Durant la crise, nous avons pu limiter le déficit car nous avons pu avoir recours au chômage partiel. Nous avons également pu compter sur le soutien de nos mécènes et du public qui, pour une part, a renoncé à être remboursé. Ainsi, même si nous avons perdu beaucoup de revenus de billetterie, nous avons pu faire des économies en face. Le problème se pose donc de manière plus prononcée pour cette saison car nous jouons les spectacles et assumons tous les coûts, mais avec beaucoup moins de revenus du fait de la distanciation en salle. Certes, les récentes déclarations de la Confédération laissent espérer que nous pourrons remplir la salle plus largement à partir d’octobre, mais d’autres questions resteront toutefois posées : si, pour L'Affaire Makropoulos, qui est une œuvre relativement courte, nous pouvons demander au public de rester 1h45 avec le masque tout le temps, c’est plus désagréable quand le spectacle dure 3h de musique, comme c’est le cas de La Cenerentola. Nous avons donc décidé de maintenir la distanciation pour les spectacles longs, quand bien même nous aurions droit d’ouvrir à jauge pleine, afin de permettre au public de se démasquer. Nous allons discuter avec la ville et nos sponsors pour voir comment ils peuvent nous aider à trouver des solutions financières. Il faut être prêt à réagir à toutes les évolutions, mais même si nous devions rester à mi-jauge toute la saison, nous maintiendrions l’ensemble des spectacles.
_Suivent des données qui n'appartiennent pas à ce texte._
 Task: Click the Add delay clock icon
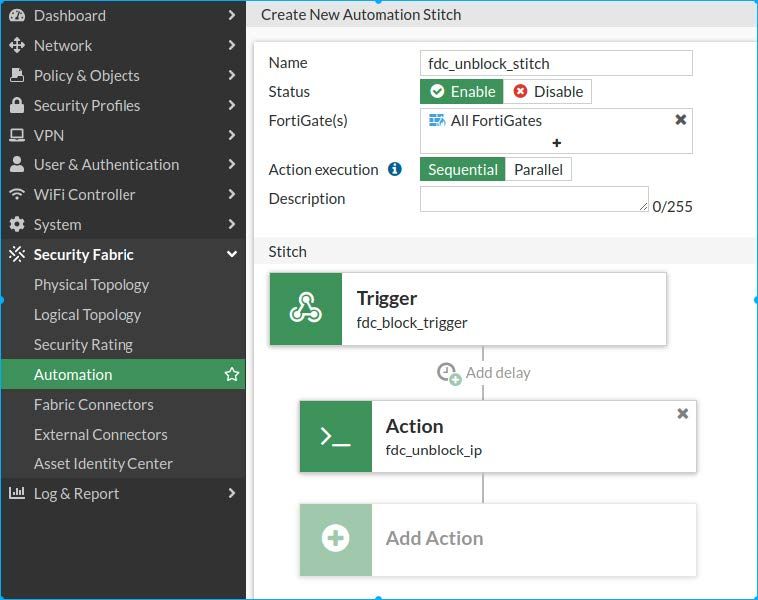[449, 373]
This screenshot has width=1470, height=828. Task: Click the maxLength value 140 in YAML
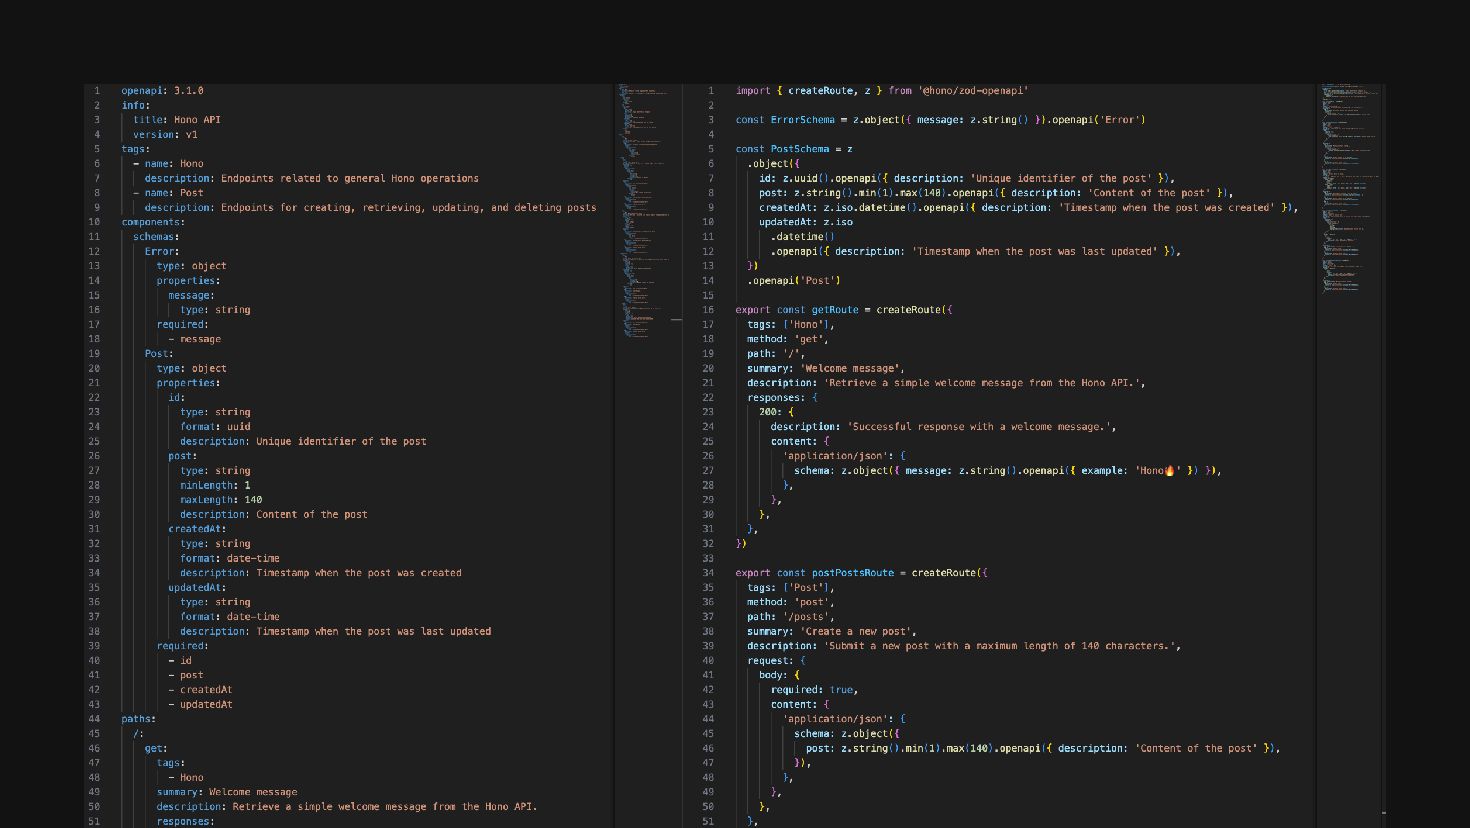253,500
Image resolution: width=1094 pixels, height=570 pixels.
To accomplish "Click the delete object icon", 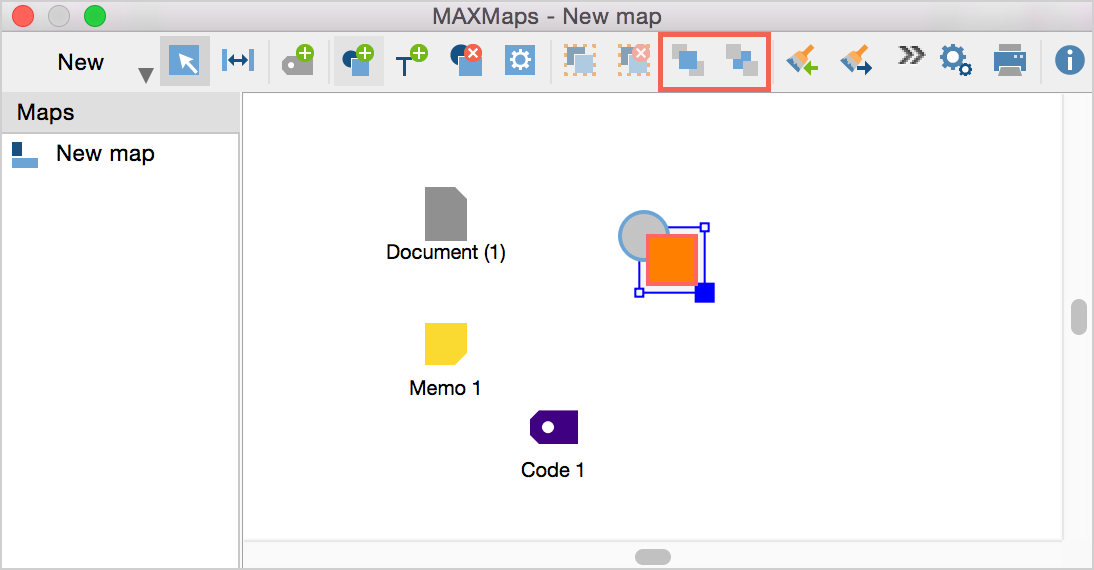I will (466, 61).
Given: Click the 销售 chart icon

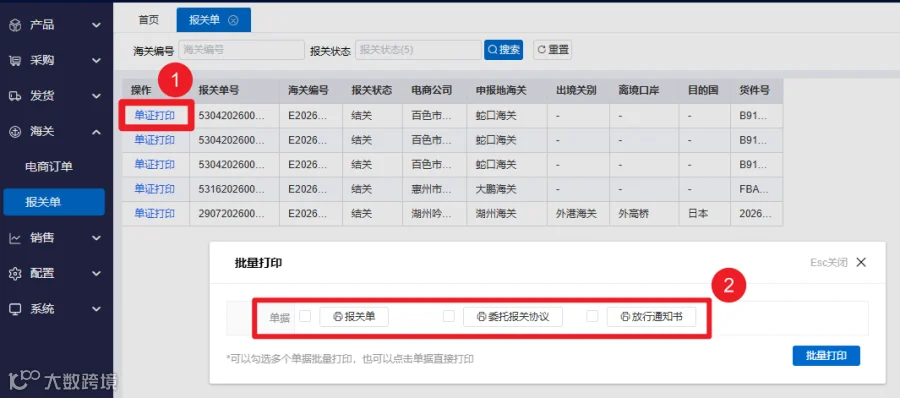Looking at the screenshot, I should tap(15, 238).
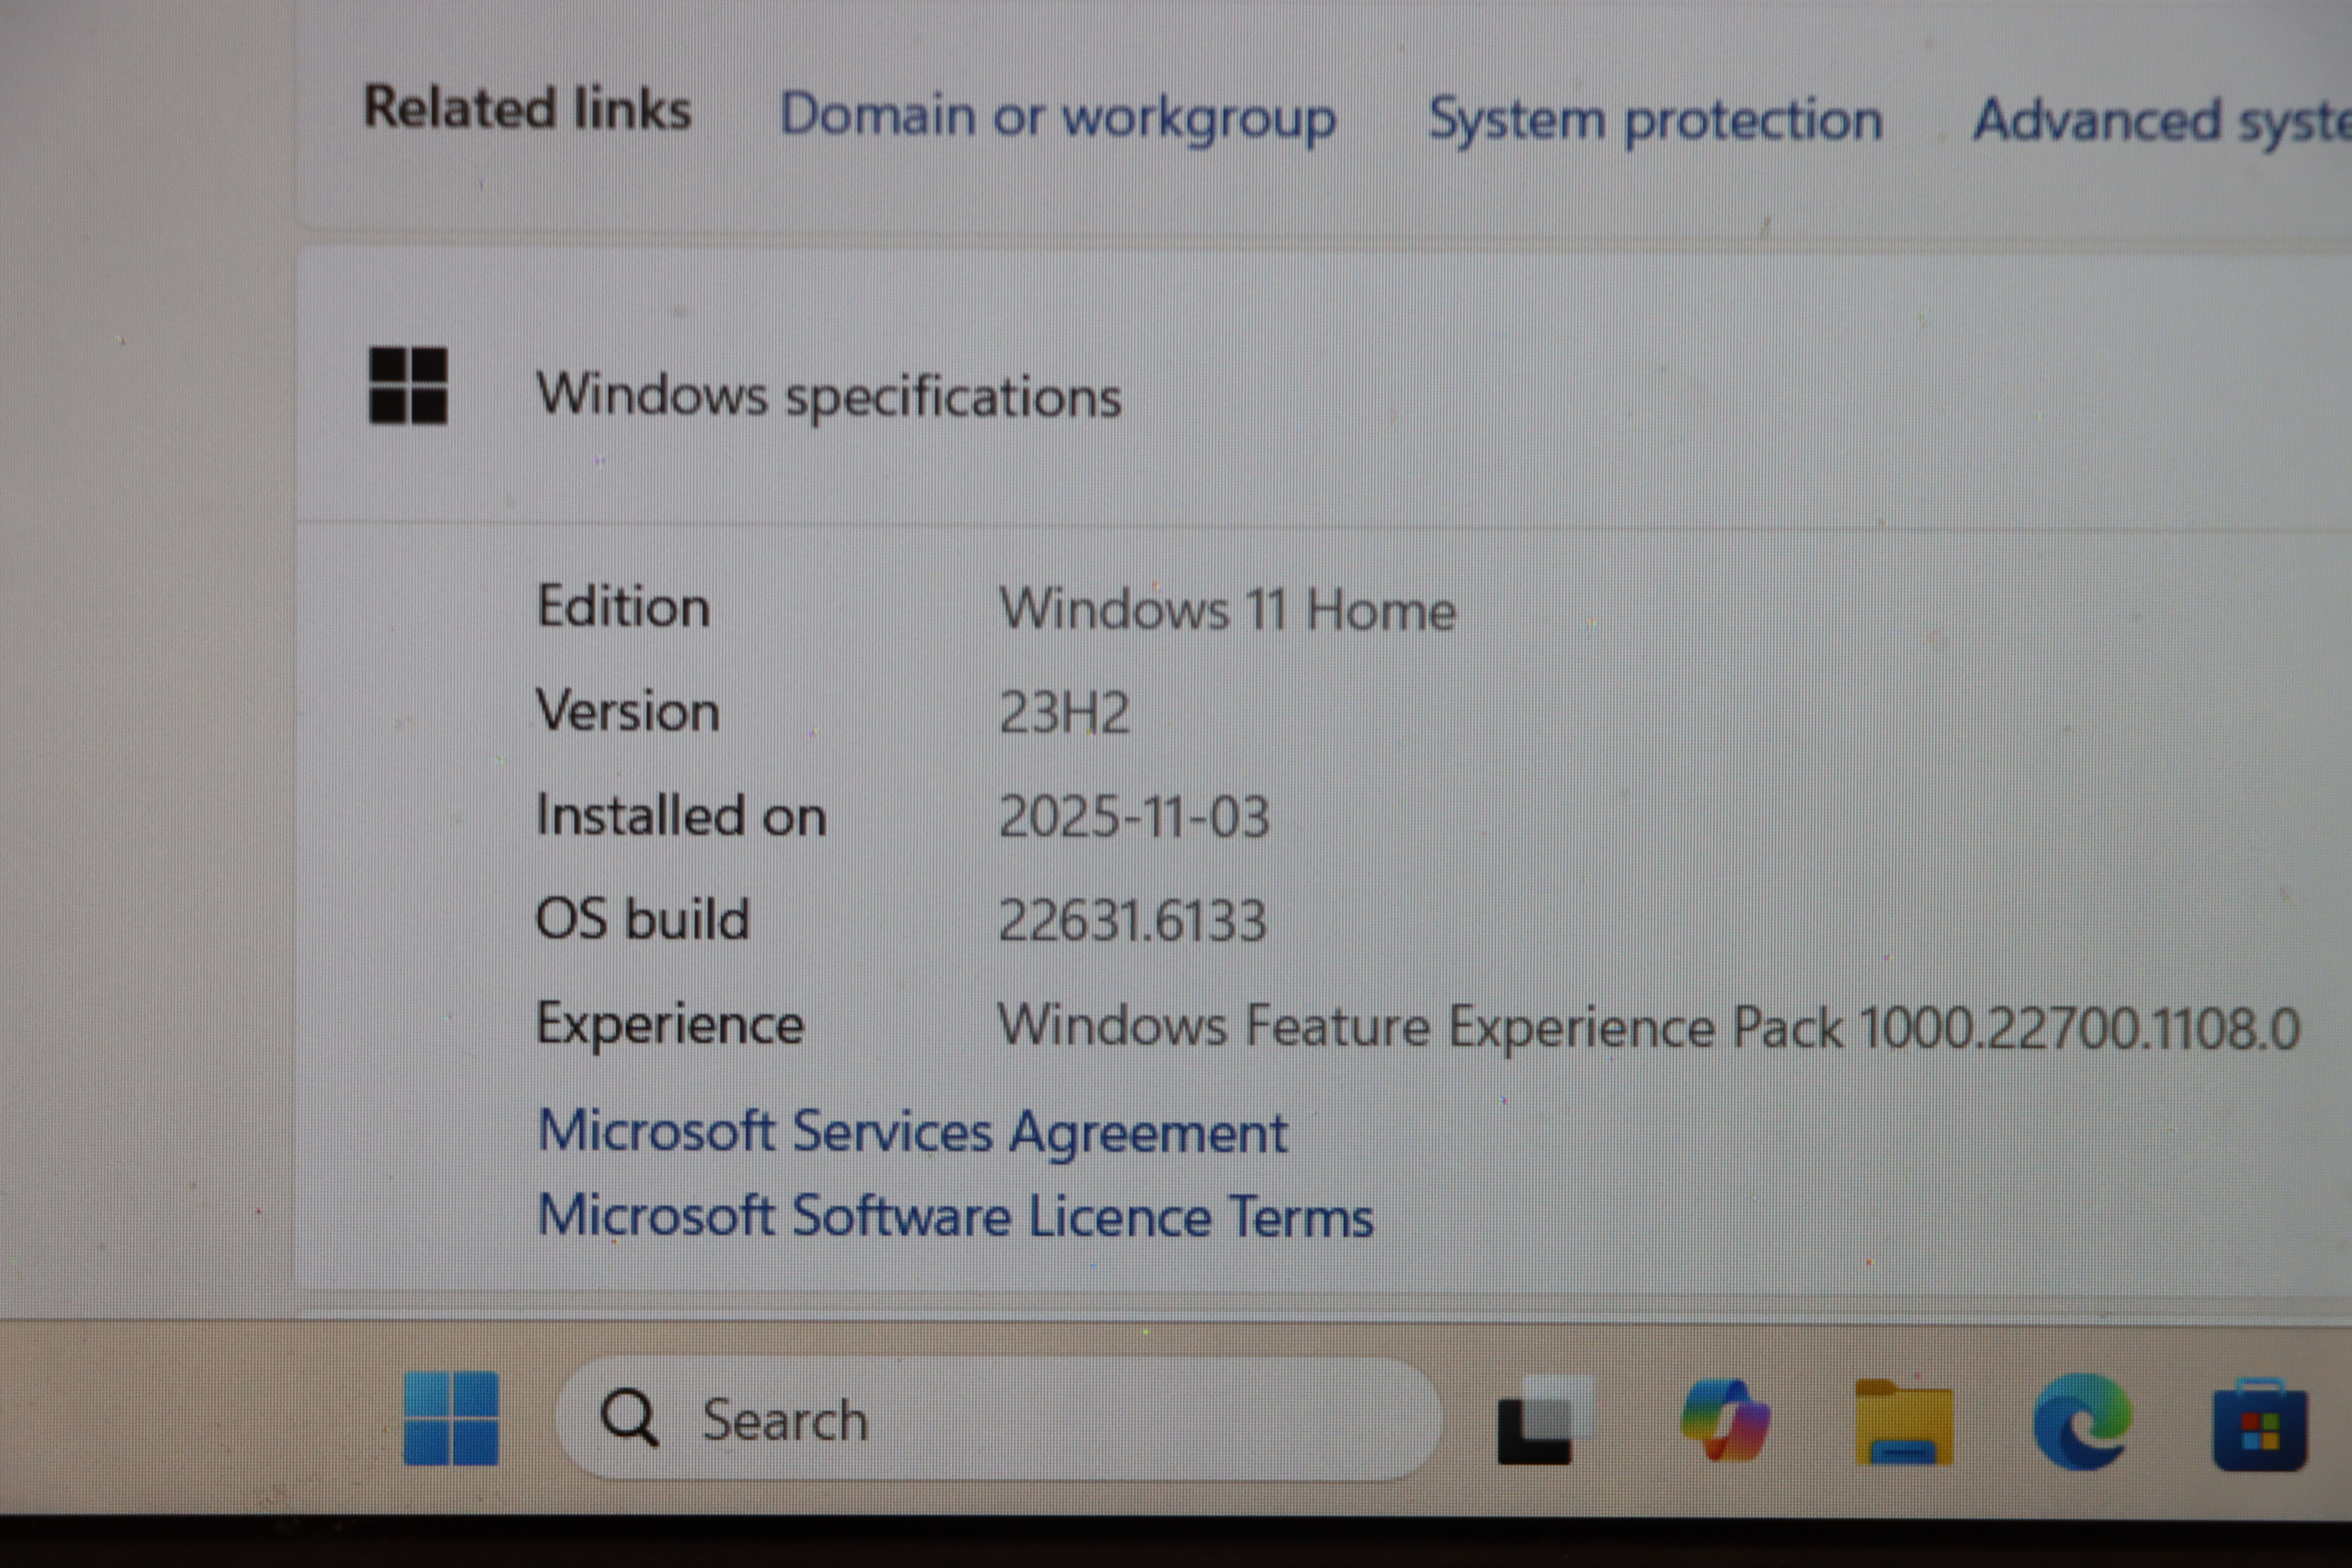Open Microsoft Services Agreement link
The height and width of the screenshot is (1568, 2352).
pyautogui.click(x=912, y=1132)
Que disent ces premières saisons de la suite de votre programmation ?
D’abord, des productions très importantes de ma première saison, qui devaient souligner ma signature artistique, n’ont pas pu avoir lieu. Ces annulations ont rompu l’équilibre que nous avions prévu : il y avait des propositions exigeantes, et d’autres plus rassurantes. Ainsi, L’Enlèvement au Sérail, qui a pu choquer une partie du public, devait être équilibré par une production beaucoup plus classique de La Cenerentola. De même, ces annulations n’ont pas permis de rendre compte de la modernité des choix de répertoire : en effet, ni Saint-François d’Assise ni la création mondiale de Voyage vers l’espoir n’ont pu être représentés. L’écriture de mes saisons est très pensée, y compris dans l’enchaînement des opus : il n’y a aucun hasard. Il y avait la volonté d’avoir un Kosky après le Mundruczó, ou la Didon et Énée qui dure 1h30 après le Parsifal et ses 5h.
Le lien fort que vous gardez avec l’Opéra de Flandre perdurera-t-il ?
Le lien restera mais l’idée n’est pas du tout de repêcher des productions du passé. Par exemple, notre Clémence de Titus présentée cette saison à Genève se rendra ensuite en Flandre. Par ailleurs, certaines collaborations, par exemple avec Sidi Larbi Cherkaoui, ont été initiées lors de mon précédent mandat et se poursuivront ici.